What to produce: Write out, with no changes, every line starting at the one that contains "You are a computer-use agent." and ending at the last line of the data below. Leave pictures out.

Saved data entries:
*** Begin section ***
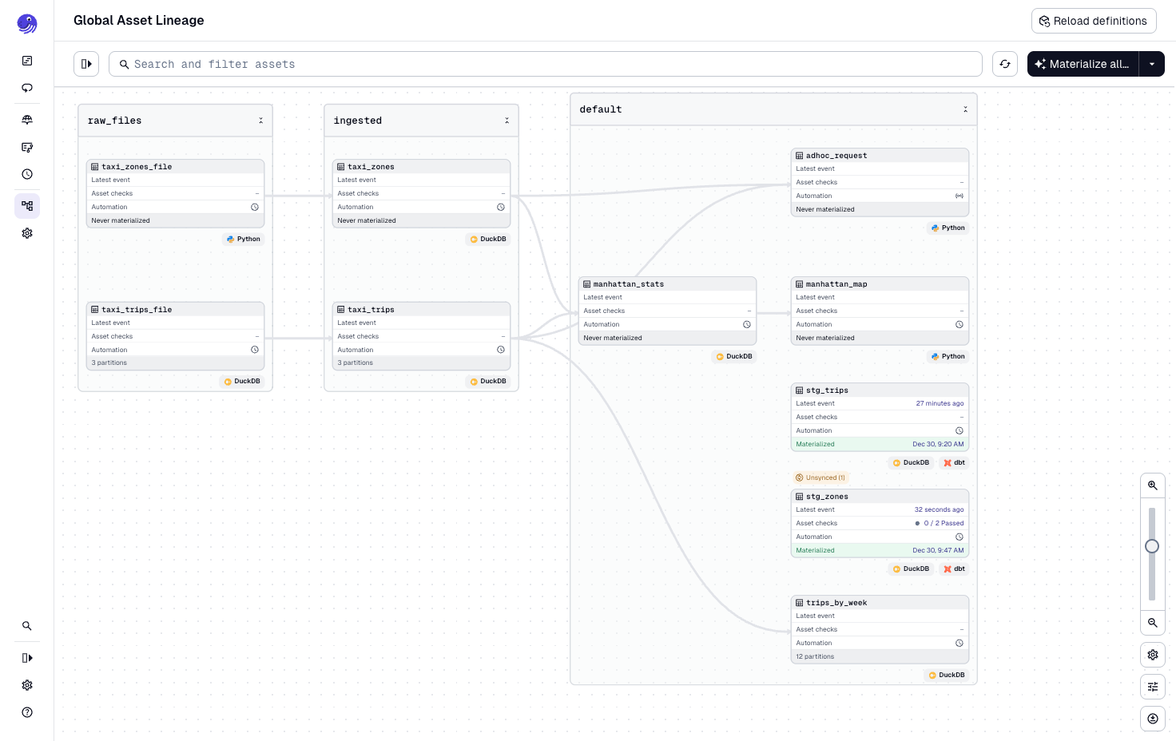Open search from the bottom left sidebar
This screenshot has height=741, width=1176.
tap(27, 625)
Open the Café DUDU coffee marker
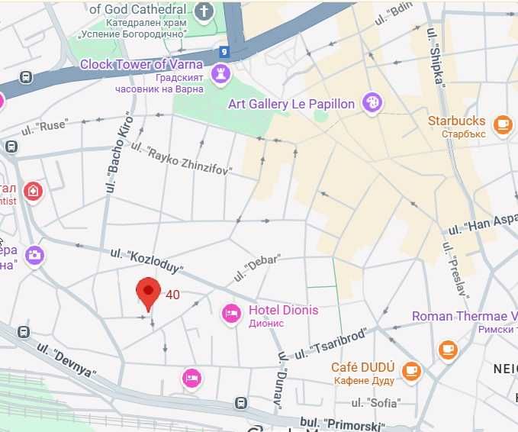Viewport: 518px width, 432px height. [x=411, y=372]
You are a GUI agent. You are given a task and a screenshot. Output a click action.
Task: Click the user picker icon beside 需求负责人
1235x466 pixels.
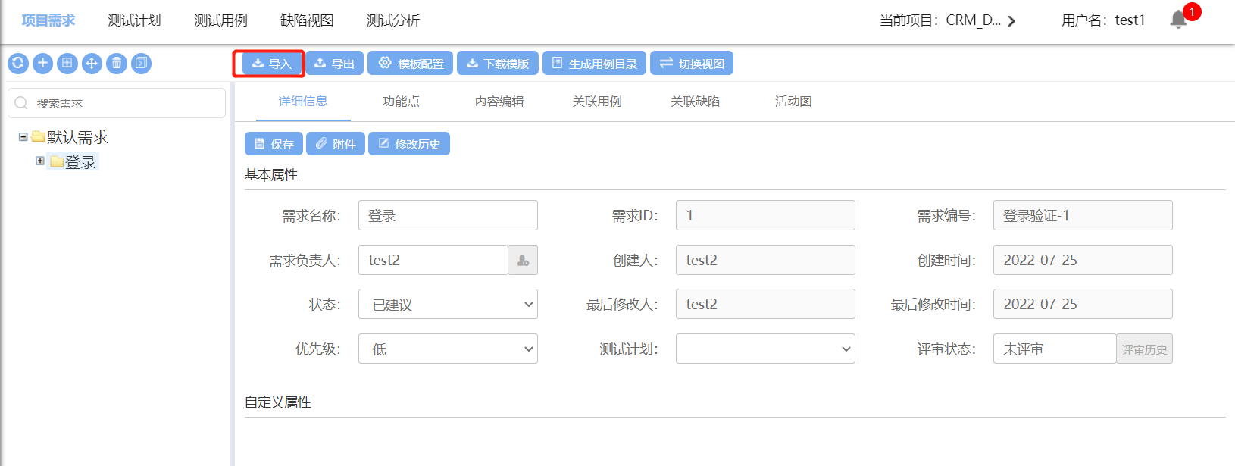[x=523, y=261]
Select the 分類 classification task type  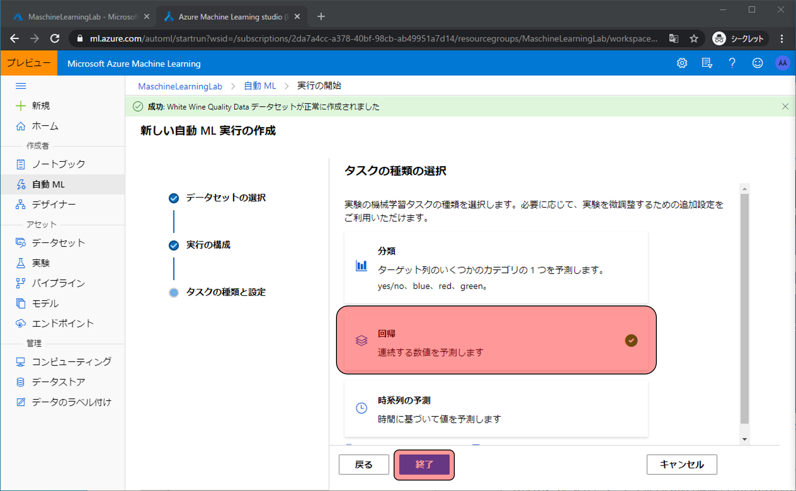point(496,268)
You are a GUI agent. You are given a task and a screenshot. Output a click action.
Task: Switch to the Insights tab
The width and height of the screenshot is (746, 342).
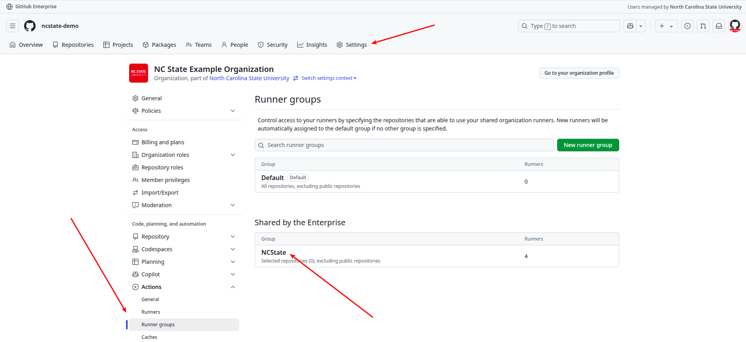tap(312, 45)
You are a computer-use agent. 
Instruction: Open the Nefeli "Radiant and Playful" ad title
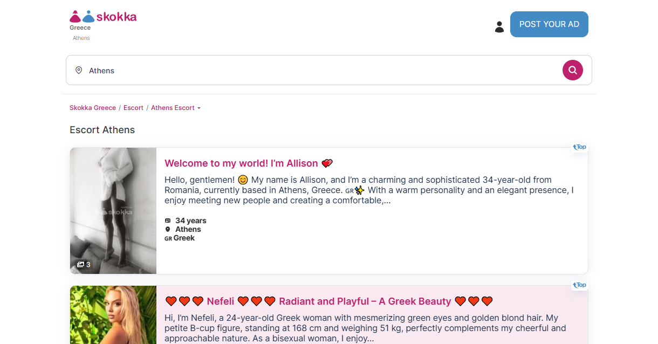328,301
*** End section ***
Finished task:
You are a computer-use agent. 
Instruction: Open the Nefeli "Radiant and Playful" ad title
328,301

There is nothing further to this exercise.